Ważna wygrana drużyna Jana Bednarka
Piłkarze Southampton postawili spory krok w kierunku utrzymania się w Premier League. „Święci” pokonali w sobotę Wolves (3:1), a 90 minut na boisku spędził filar ich defensywy – Jan Bednarek.
„Święci” postawili wielki krok w kierunku utrzymania (fot. Reuters)
Starcie na St. Mary’s Stadium zapowiadało się jako jedno z najciekawszych podczas tego weekendu w Anglii. „Święci” cały czas muszą walczyć o utrzymanie, natomiast Wolves mają chrapkę na siódmą lokatę w tabeli. Stawka była więc poważna i w ciemno można było stawiać na mecze, w którym emocji nie zabraknie.

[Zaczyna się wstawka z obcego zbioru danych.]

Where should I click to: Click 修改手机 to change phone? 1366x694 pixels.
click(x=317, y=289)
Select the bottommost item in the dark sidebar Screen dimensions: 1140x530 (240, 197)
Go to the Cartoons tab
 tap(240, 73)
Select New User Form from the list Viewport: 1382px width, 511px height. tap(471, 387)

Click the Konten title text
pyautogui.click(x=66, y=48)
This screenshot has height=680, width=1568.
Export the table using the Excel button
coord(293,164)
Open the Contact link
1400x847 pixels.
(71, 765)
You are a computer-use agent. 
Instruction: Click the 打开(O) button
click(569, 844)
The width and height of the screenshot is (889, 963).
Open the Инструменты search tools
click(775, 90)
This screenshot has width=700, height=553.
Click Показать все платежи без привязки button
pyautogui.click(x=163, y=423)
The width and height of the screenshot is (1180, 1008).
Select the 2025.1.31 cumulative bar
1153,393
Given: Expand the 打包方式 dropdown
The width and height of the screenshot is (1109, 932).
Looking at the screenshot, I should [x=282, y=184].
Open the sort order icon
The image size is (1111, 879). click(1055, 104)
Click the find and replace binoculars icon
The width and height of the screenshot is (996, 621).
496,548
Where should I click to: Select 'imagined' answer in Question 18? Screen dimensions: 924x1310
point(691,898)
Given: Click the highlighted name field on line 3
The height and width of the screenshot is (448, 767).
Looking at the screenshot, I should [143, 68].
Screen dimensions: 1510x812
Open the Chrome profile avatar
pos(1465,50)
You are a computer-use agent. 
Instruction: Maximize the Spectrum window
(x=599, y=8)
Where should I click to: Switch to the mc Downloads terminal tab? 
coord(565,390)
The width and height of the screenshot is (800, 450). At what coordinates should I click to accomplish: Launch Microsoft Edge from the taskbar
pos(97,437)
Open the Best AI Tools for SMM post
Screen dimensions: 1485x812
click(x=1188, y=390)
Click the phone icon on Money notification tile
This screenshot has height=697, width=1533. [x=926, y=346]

Jak się okazało, spotkanie rozpoczęło się dla gospodarzy w najlepszy z możliwych sposobów. Już bowiem w 2. minucie bardzo dobre dogranie ze skrzydła wykorzystał Nathan Redmond, który uprzedził obrońce i z bliska trafił do siatki. Znakomity start Southampton.
Goście z Wolverhampton ani myśleli, by składać broń po szybko przyjętym ciosie i jeszcze przed przed upływem pół godziny odpowiedzieli. W roli głównej wystąpił Willy Boly, który najwyżej wyskoczył do piłki po dośrodkowaniu Joao Moutinho i głową skierował ją do siatki.
Radość podopiecznych Nuno Espirito Santo nie trwała długo, bo już kilkadziesiąt sekund później „Święci” ponownie byli na prowadzeniu. I ponownie znakomicie zaprezentował się Redmond, który świetną podcinką przeniósł piłkę nad wychodzącym z bramki Rui Patricio.
W drugiej połowie Bednarkowi i jego kolegom udało się pójść za ciosem. Na nieco ponad kwadrans przed końcem spotkania na 3:1 podwyższył Shane Long i było już jasne, że Southampton raczej „Wilków” ze swoich sideł już nie wypuści.
***
Co działo się na innych angielskich boiskach w równolegle rozegranych spotkaniach? Do bramki Bournemouth wrócił Artur Boruc, a jego drużyna pokonała w delegacji Brighton (5:0). Zwyciężyli również gracze Fulham, którzy dość niespodziewanie ograli dużo wyżej notowany Everton (2:0).
Trzy punkty na swoje konto dopisali również piłkarze Burnley, którzy wygrali przed własną publicznością z Cardiff City (4:0). Dzięki zwycięstwu podopieczni Seana Dyche’a praktycznie zagwarantowali sobie pozostania na najwyższym poziomie rozgrywek w Anglii.